- **TASK ITEM**:
Pick up the passage on running the Lennard-Jones Langevin examples and the neighbour-list scaling benchmark, and continue it from where it stops.

- **DOCUMENT PASSAGE**:
The array and Warp examples also take
--neighbours {matscipy,matscipy-classic,vesin}, so the
Benchmark compares this library's list against the classic
matscipy 1.2.0 package and vesin feeding
the same kernels.
Running¶
# Python (extension on PYTHONPATH)
python examples/lj_langevin/lj_langevin.py --device cpu --steps 2000 --out traj.xyz
python examples/lj_langevin/lj_langevin.py --device gpu --steps 2000 --out traj.xyz
python examples/lj_langevin/lj_langevin_jax.py --device cpu --steps 2000 --out traj.xyz
# Warp kernels + this library's neighbour list (or vesin, --neighbours vesin)
python examples/lj_langevin/lj_langevin_warp.py --device gpu --neighbours matscipy --atoms 2000
# C++ (BUILD_EXAMPLES=ON; the GPU binary needs ENABLE_CUDA=ON)
./build/examples/lj_langevin/lj_langevin_cpu --steps 2000 --out traj.xyz
./build/examples/lj_langevin/lj_langevin_gpu --steps 2000 --out traj.xyz
The Warp example additionally needs warp-lang, muTimer, and (for the vesin
comparison) vesin: pip install warp-lang muTimer vesin. On WSL, put
libcuda.so on LD_LIBRARY_PATH (e.g. /usr/lib/wsl/lib) for the vesin GPU
path.
Scaling benchmark¶
The Benchmark page sweeps logarithmically spaced droplet sizes
(100, 1000, … up to the GPU memory) over the full cross-product of device
(CPU/GPU), neighbour list and kernels (Warp / array / JAX / C++), with a
time-vs-atoms plot faceted by kernel. The neighbour-list backends are
matscipy-neighbours (this library), matscipy 1.2.0 (the classic
matscipy package, the CPU reference this library descends from) and vesin.

- **PROVIDED DATA**:
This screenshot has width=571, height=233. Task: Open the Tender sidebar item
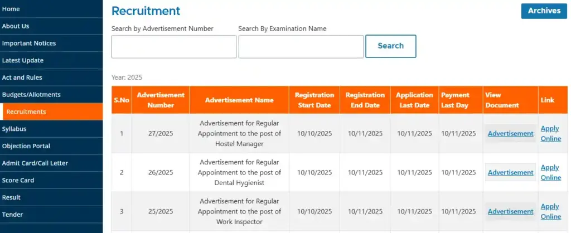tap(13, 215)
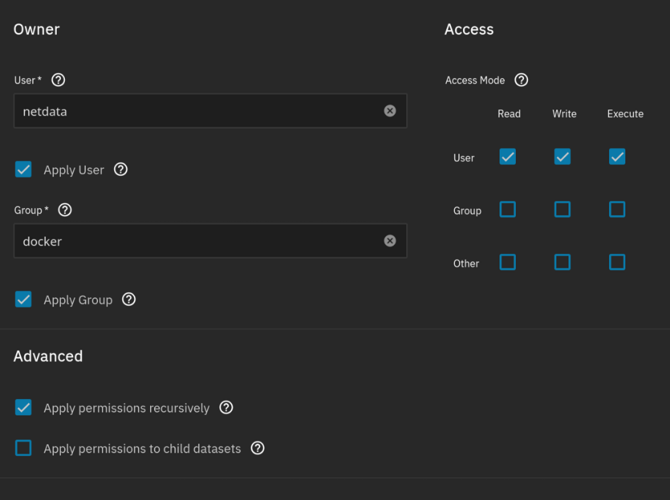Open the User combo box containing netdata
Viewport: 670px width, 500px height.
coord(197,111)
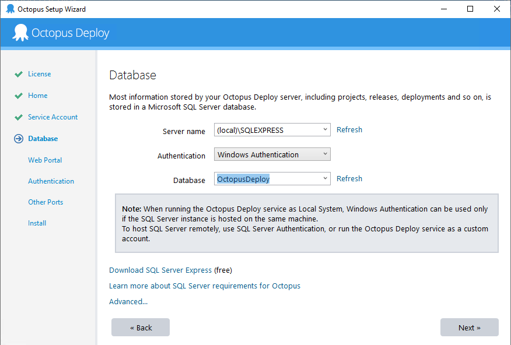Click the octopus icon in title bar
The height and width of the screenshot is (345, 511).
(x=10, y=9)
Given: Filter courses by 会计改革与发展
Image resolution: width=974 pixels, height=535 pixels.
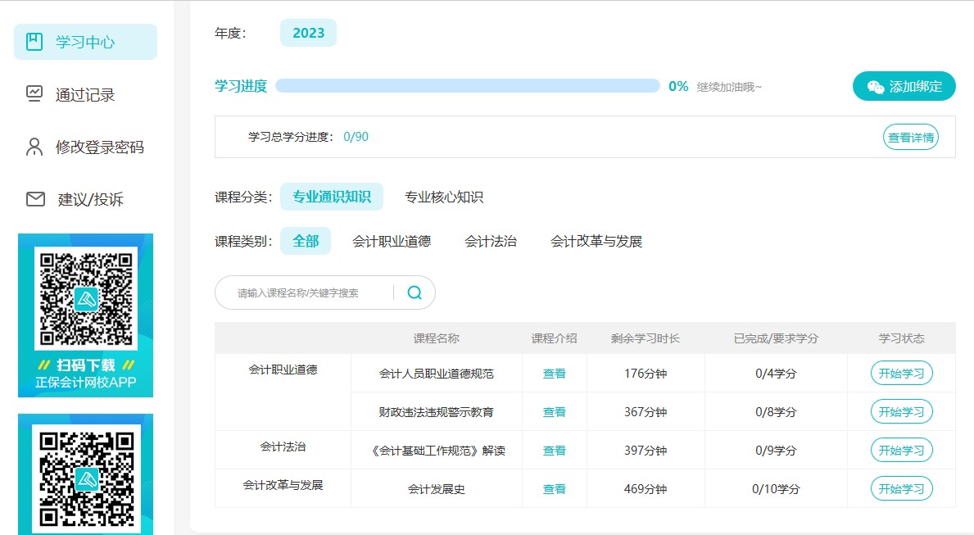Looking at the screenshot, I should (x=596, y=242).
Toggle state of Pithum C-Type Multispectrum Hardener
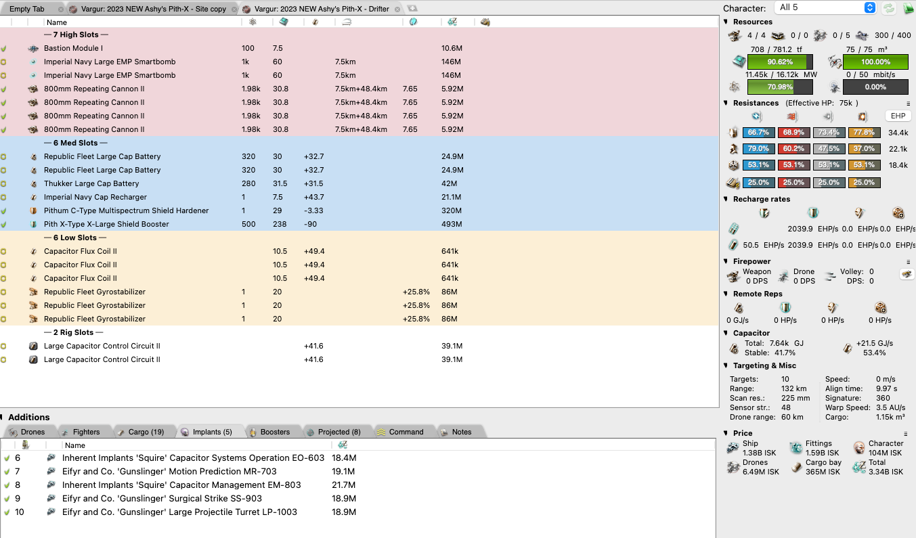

- **EXPECTED OUTPUT**:
It is generated by examples/lj_langevin/benchmark.py (re-run it to refresh the
numbers for your own hardware). The broad picture:
- The neighbour-list build dominates the step, so the list choice drives the scaling: matscipy-neighbours' cell list stays close to linear on both devices, matscipy 1.2.0 is a single-threaded CPU reference, while vesin's GPU path falls behind for these large, low-density droplets.
- The kernel choice mostly shifts the curve — the fused C++/CUDA and Warp
kernels avoid materialising per-pair arrays; the array (NumPy/CuPy) path is the
simplest; JAX
jit-compiles a dense masked sum. - On the CPU the matscipy list is benchmarked single-threaded (
(1t)) and multi-threaded ((mt)); the gap widens with size, and multithreading actually hurts for tiny droplets (thread-spawn overhead).
vesin and matscipy 1.2.0 only feed the Warp and array kernels (JAX needs the
dense neighbour_matrix and C++ uses the in-tree core); matscipy 1.2.0 is also
CPU-only. Those cells are left empty.
JAX and the dense neighbour list¶
JAX compiles for static array shapes, so the variable-size pair list is a poor
fit: it makes XLA recompile every step (a naive eager loop is ~1.3 s/step,
compile-bound, on both CPU and GPU). The dense fixed-capacity neighbour_matrix
(n x K rows) gives static shapes so the per-step update jit-compiles once —
which is what makes the JAX rows above fast. Pick --max-neighbours large enough
for the densest atom (the call raises if it is too small). JAX defaults to
float32; the example enables jax_enable_x64 (the list works in float64).